- Rocky Hills
- Coordinates: 42°13′46″S 148°00′40″E﻿ / ﻿42.2295°S 148.0112°E
- Population: 12 (2016 census)
- Postcode(s): 7190
- Location: 37 km (23 mi) N of Triabunna
- LGA(s): Glamorgan–Spring Bay
- Region: South-east
- State electorate(s): Lyons
- Federal division(s): Lyons
Localities around Rocky Hills:
| Swansea | Swansea | Great Oyster Bay |
| Tooms Lake | Rocky Hills | Great Oyster Bay |
| Tooms Lake, Little Swanport | Little Swanport | Great Oyster Bay |

= Rocky Hills, Tasmania =

Rocky Hills is a rural locality in the local government area (LGA) of Glamorgan–Spring Bay in the South-east LGA region of Tasmania. The locality is about 37 km north of the town of Triabunna.
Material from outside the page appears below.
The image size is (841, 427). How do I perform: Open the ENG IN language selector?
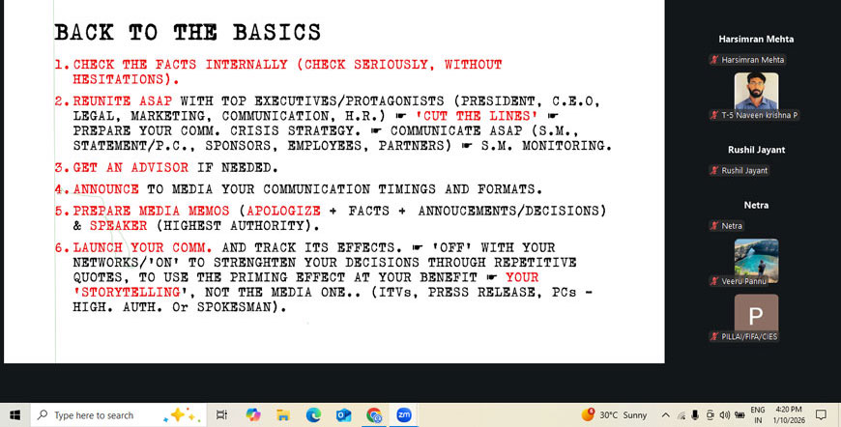coord(757,414)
The 2016 census recorded a population of 12 for the state suburb of Rocky Hills.

==History==
Rocky Hills is a confirmed locality.

==Geography==
The eastern boundary follows the shoreline of Great Oyster Bay.

==Road infrastructure==
Route A3 (Tasman Highway) passes through from south-east to north-east.